I have always been a throw my hat over the wall kind of girl. Sometimes it’s because I am just dying to know what’s on the other side, sometimes it’s just for the thrill of the climb. Being an eternal sunshiny optimist, I think it’s mostly because I believe that what is on the other side of the wall is not better than what I have, but something new and different and grand to experience. Mostly though, just like those little Irish boys the toss is made to force me to do something I thought I couldn’t do, to make something happen, to experience something that would not have had I not done so. Truth be told, I get a wee bit agitated when there are no walls to climb, my fingers itch and fidget with a cap in hand, and I start to actively search out walls when that happens. 

When we are making our way through our life and come across the cancer wall, I think that most of the time our oncologists and surgeons rip the cap out of our hand and toss it over the wall for us. They lay out their neat tactical plans of how we will scale the wall and give us visions of how 85 or 95 percent of the people have made it over, and how they are living life on the other side of the wall. We want to visit this magical and unbelievable land on the other side and really don’t have much choice but to go after our cap to cover our bald heads; then too, to go after it is infinitely better than staying on this side of the orchard wall, where things appear to be dying.

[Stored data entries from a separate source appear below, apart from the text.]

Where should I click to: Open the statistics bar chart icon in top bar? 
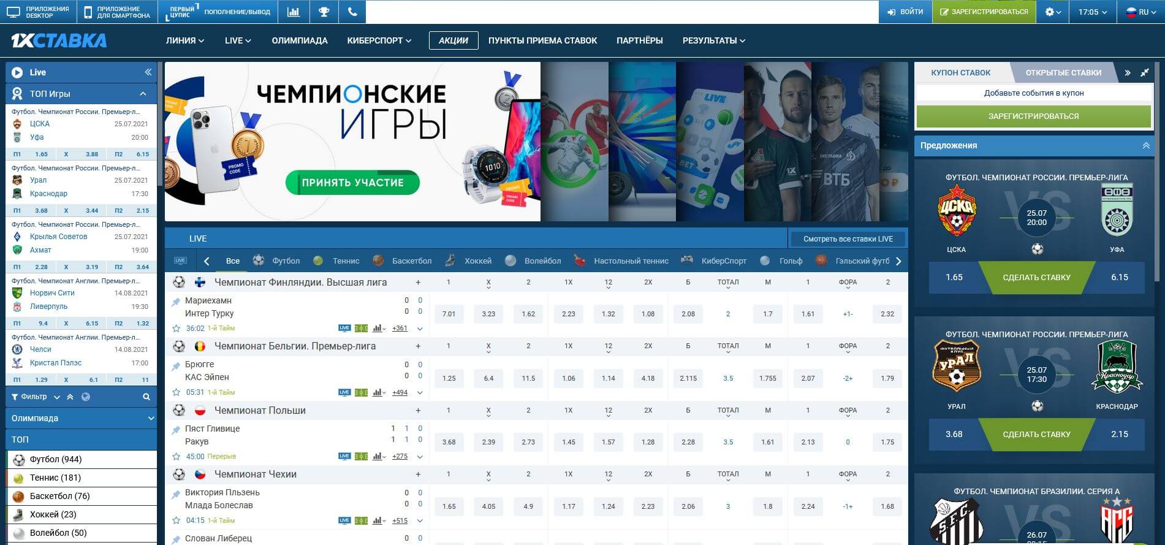[x=294, y=12]
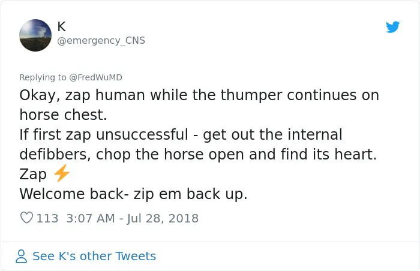Open K's profile avatar picture
Viewport: 420px width, 271px height.
tap(35, 35)
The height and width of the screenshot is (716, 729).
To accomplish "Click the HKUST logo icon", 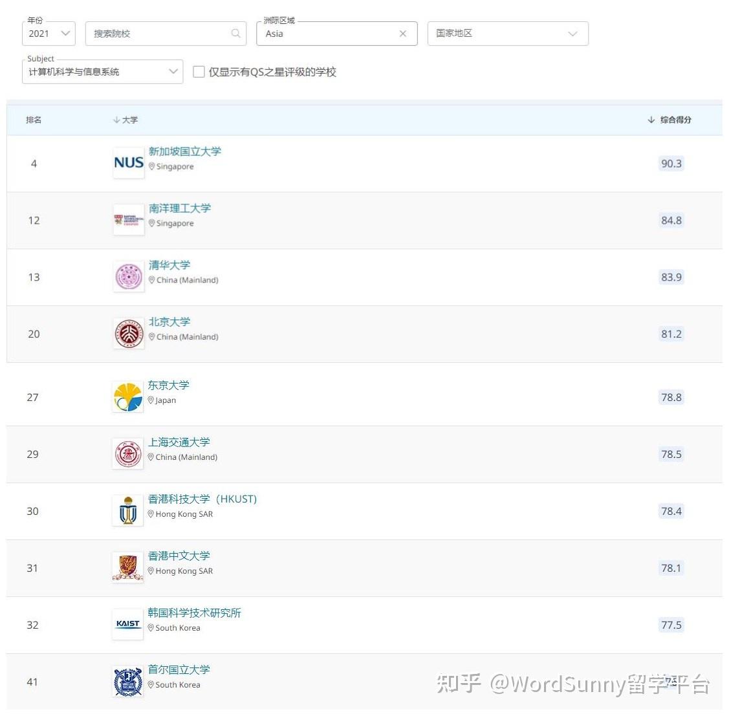I will 127,510.
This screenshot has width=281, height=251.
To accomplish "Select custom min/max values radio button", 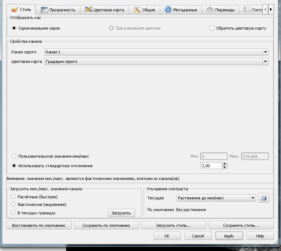I will coord(14,156).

But after cancer, as we continue onward through the vast field that is our life, what do we do when we come upon a wall? Do we bemoan the fact that it is unfair, because we already had to climb the big wall o’ cancer? Do we even have the strength or gumption to climb anymore? I mean honestly what’s the use if we are gonna die while trying? Do we avoid walls altogether? Do we see it as a positive or negative? An adventure or labor? 

Cancer makes us hesitate. It makes us want to hold on to what we have and clutch tightly to our caps because well, we might need it to cover our bald noggin again sometime soon. Cancer makes us afraid to plan and take on new things. Throwing our hat over a wall feels like buying green bananas. Cancer eats zest. Cancer makes us afraid. Cancer makes us tentative and bit distrusting of planning for the future. Cancer makes us think the devil we know is better than the devil we don’t. In the months just after treatment is completed it is hard to believe there are better days ahead, it feels counterintuitive to trust that the ice is thick enough to skate out on and into our future.  

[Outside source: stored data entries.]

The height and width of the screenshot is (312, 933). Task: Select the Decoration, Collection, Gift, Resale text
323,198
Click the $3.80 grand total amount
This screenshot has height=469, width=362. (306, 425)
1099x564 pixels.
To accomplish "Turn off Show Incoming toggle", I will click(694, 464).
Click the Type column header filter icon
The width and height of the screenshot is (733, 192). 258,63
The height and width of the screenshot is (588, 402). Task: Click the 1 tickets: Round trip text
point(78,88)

After five years, I prefer to look back at that time of caution and fear as a time when I was just resting and gathering my strength. I remember it now, with my sunshine spin, as a place where yes I may have taken the cap off and considered the toss but in the end held kept it in my hands as I sunk down with my back against that wall to as they say in the south, sit a spell.

But I can tell from my perch high atop of yet another wall, five years and a million walls out from cancer that once you catch your breath and no longer need that cap to cover your head, cancer becomes a catapult sailing you high over the wall and into life after. Cancer catapults both our caps, and us. Cancer makes us want to experience everything that is behind wall number one and two and three and four. Cancer in the end, makes us adept and easy hat tossers, and skilled climbers with a penchant for finding even higher walls. Cancer makes us grateful for the toil of the climb.

To move from a place of fear, from a place of clutching our caps to our chest to a place where we are making the toss we have to believe that the days ahead are better than the days behind us. We must believe we are capable of making the climb and will live to see the other side in order for us to throw. We must be willing to give up the status quo and the safety of what we know, for perhaps the devil we don’t (which may in fact, be a devil of a good time.) We must toss our hats over with glee and sense that an adventure beholds us, not a tragedy. We must be excited about the climb. But mostly we must actively find our own walls by beginning to move through life again. That is what life is all about Charlie Brown; making the run to kick over and over, even though the ball may get pulled out at the last minute.

A tad impulsive I am yes, and admittedly I have been known many a time to toss before I totally think it through. Sometimes I have created my own walls just so I can toss. But I have found that ninety-nine percent of the time the climb is worth it and that the sweat and toil of working toward a goal remind me I am alive. If I thought about it too long, I might not make the toss; cancer has given me the luxury of not having a lot of time to think about it.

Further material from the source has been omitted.